▸ SOURCE PASSAGE:
Multimodal Large Language Models for Patient-Specific Radiotherapy Objective Constraint Generation
Abstract
Purpose
This work assesses a multimodal Large Language Model (MedGemma) for generating planning objectives in standard fractionation (60Gy/30fx) lung cancer radiotherapy. Unlike static vendors' templates, the proposed system dynamically provides objectives based on patients Electronic Health Records (HER) (comorbidities, re-radiation) and physical constraints. The model fuses EHR and geometric organ structure distance-based features to inform objective generation.
Methods
We implemented a Retrieval-Augmented Generation (RAG) pipeline. Inputs included: (1) Anonymized EHR text. (2) Precomputed minimum boundary-to-boundary and center-to-center distances for all segmented organs in CT/RTSTRUCT. (3) A database of clinical trials (e.g., RTOG 0617). The model generated planning objectives (soft constraints) for four endpoints: Lung V20Gy, Mean Lung Dose, Spinal Cord Max, and Esophagus Mean. Validation used a cohort of 50 patients: 10 real cases with objectives extracted from delivered clinical plans (Ground Truth), and 40 synthetic cases generated by geometric variation of trial protocols. We performed a pooled analysis comparing model outputs to physician ground truth using Spearman’s rank correlation and endpoint-specific Mean Absolute Error (MAE). We applied structure-specific Linear-Quadratic (LQ) modeling for EQD2.

▸ STORED DATA:
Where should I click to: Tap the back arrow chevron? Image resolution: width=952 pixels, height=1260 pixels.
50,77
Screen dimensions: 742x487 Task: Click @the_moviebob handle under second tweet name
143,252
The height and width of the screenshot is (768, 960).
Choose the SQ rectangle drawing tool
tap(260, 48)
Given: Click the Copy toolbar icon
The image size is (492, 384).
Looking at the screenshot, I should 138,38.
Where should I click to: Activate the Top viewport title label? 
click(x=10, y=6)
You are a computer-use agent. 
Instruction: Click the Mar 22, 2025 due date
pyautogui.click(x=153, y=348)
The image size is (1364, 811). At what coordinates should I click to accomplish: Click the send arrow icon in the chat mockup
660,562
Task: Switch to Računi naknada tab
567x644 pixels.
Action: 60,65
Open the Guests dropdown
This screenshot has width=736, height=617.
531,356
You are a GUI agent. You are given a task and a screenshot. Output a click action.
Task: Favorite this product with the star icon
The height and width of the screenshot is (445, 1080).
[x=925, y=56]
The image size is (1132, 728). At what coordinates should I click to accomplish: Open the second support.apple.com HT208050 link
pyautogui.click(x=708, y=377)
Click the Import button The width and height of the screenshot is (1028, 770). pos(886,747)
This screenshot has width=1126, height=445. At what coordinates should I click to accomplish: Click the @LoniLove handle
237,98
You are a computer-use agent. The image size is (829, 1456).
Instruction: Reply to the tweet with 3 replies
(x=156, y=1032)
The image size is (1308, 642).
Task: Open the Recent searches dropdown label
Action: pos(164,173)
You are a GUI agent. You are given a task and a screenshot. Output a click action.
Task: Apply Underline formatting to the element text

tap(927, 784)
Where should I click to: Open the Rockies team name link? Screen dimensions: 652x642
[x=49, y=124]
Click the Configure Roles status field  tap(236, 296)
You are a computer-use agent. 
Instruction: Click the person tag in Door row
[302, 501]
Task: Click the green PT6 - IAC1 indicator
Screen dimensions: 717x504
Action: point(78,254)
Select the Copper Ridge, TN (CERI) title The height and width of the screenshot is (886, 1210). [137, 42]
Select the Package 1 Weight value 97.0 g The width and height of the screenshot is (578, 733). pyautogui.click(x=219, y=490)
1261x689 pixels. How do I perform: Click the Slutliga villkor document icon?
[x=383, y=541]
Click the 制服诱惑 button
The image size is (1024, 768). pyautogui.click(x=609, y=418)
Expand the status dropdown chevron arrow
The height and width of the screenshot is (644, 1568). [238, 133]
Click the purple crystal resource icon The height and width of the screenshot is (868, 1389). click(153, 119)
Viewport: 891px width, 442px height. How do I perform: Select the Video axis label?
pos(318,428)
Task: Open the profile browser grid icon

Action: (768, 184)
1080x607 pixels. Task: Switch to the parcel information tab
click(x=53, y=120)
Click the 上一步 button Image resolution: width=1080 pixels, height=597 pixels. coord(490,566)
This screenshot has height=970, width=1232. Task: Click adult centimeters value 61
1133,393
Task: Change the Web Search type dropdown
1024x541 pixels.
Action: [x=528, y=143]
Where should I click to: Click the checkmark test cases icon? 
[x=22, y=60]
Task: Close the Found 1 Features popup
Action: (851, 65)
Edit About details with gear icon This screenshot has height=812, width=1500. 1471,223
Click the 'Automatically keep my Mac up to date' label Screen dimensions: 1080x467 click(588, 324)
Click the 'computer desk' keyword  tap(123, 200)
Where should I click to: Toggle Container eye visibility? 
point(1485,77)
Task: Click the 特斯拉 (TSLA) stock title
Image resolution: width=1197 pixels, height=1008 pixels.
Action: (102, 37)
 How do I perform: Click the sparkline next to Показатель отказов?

▸ ACTIVITY 1:
Answer these questions from the radiotherapy abstract:
(a) Which multimodal Large Language Model does the work assess?
(b) How many of the 50 validation patients were real cases?
(c) Which clinical trial is named as an example in the database of trials?
▸ ACTIVITY 2: Carry on writing the radiotherapy abstract, starting after its last sentence.

▸ RESPONSE 1:
(a) MedGemma
(b) 10
(c) RTOG 0617

▸ RESPONSE 2:
Results
In the ground truth comparison (n=40 endpoints), RAG+MedGemma achieved a pooled Spearman correlation of ρ = 0.98 (p < 0.001). Endpoint-specific MAEs were Lung V20Gy: 1.6 % (pp); Mean Lung: 0.9 Gy; Cord Max: 1.2 Gy; Esophagus Mean: 1.8 Gy. For patients with re-irradiation or comorbidities, the model recommended objectives tightened by a mean of 22% relative to standard guidelines. The safety audit revealed 0% numeric hallucination (non-existent guidelines), with 98% of objectives rated as logically accurate based on the EQD2 summation.
Conclusion
Although tested on a limited cohort, MedGemma demonstrated high agreement with GT on adapting planning objectives based on multimodal data. Integration of spatial attributes and LQ-model logic anchored the model, mitigating hallucinations. Together, these advances yield potential for a risk-adaptive decision-support framework.